Herman Cain supporters may be surprised to find that the first step in his four-point immigration plan is actually a joke, according to comments the Republican presidential hopeful made yesterday on "Meet the Press."

Cain spent last week campaigning in Tennessee, and at multiple stops throughout the state, he talked about building a barbed wire electric fence that could kill those who tried to climb it to enter the country illegally. The line drew raucous applause from Tea Party crowds during at least two of his stops in the Volunteer State. 

In Cookeville, TN, on Saturday, Cain even went on to defend the idea of a deadly fence against those who feel it is inhuman. “I get criticized. ‘Mr. Cain, that’s insensitive.’ What do you mean insensitive?” he asked the crowd. “What’s insensitive is when they come to the United States across our border and kill our citizens, and kill our border patrol people.”

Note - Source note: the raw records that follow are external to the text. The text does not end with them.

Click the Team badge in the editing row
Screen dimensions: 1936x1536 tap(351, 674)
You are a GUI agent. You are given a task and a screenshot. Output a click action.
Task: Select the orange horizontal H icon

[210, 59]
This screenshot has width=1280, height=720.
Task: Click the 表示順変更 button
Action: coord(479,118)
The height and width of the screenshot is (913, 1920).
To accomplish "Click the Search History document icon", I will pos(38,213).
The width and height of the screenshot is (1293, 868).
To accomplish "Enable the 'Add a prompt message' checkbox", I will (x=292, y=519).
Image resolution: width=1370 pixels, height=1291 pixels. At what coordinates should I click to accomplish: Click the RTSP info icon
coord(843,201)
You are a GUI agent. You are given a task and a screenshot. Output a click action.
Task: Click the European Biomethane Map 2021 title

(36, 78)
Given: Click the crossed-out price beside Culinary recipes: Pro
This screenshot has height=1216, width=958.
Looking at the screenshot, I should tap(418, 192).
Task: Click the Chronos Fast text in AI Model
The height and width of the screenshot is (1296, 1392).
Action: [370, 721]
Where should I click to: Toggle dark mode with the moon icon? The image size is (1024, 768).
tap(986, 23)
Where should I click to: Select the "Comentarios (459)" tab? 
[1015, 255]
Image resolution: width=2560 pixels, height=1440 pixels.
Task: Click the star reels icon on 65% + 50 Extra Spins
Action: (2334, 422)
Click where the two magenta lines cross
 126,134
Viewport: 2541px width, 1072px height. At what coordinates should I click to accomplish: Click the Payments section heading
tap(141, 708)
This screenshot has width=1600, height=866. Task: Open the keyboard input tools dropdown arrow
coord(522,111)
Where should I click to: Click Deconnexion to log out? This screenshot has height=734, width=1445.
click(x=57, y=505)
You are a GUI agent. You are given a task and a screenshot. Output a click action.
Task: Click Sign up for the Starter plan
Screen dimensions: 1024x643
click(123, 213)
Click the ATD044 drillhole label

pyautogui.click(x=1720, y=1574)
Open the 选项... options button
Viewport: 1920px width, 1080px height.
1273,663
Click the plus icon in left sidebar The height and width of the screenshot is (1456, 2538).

He repeated his support for the idea a few hours later at his next stop in Harriman.

But when pressed about the fence yesterday by NBC's David Gregory, the former Godfather's Pizza CEO said it was all in jest. “That's a joke,” Cain said. “I've also said America needs to get a sense of humor.”

What’s still unclear is whether Cain favors a non-electric barrier along the border.  The Cain campaign has not yet responded to a question by NBC News to clarify the candidate’s plan to secure the border.

On the campaign trail, Cain has frequently cited the fence as the first of four steps he would take to secure the border. Here are the four points of his immigration plan:

1) build a fence;
2) promote a path to citizenship for legal immigrants;
3) enforce the immigration laws that are already in place; and
4) empower the states to enforce the laws that the federal government does not.

Cain’s presidential website makes no mention of constructing a permanent barricade along the  country’s southern border. The section of the site that explains his stance on immigration reads “taking a stand on the issue does not mean one lacks compassion.”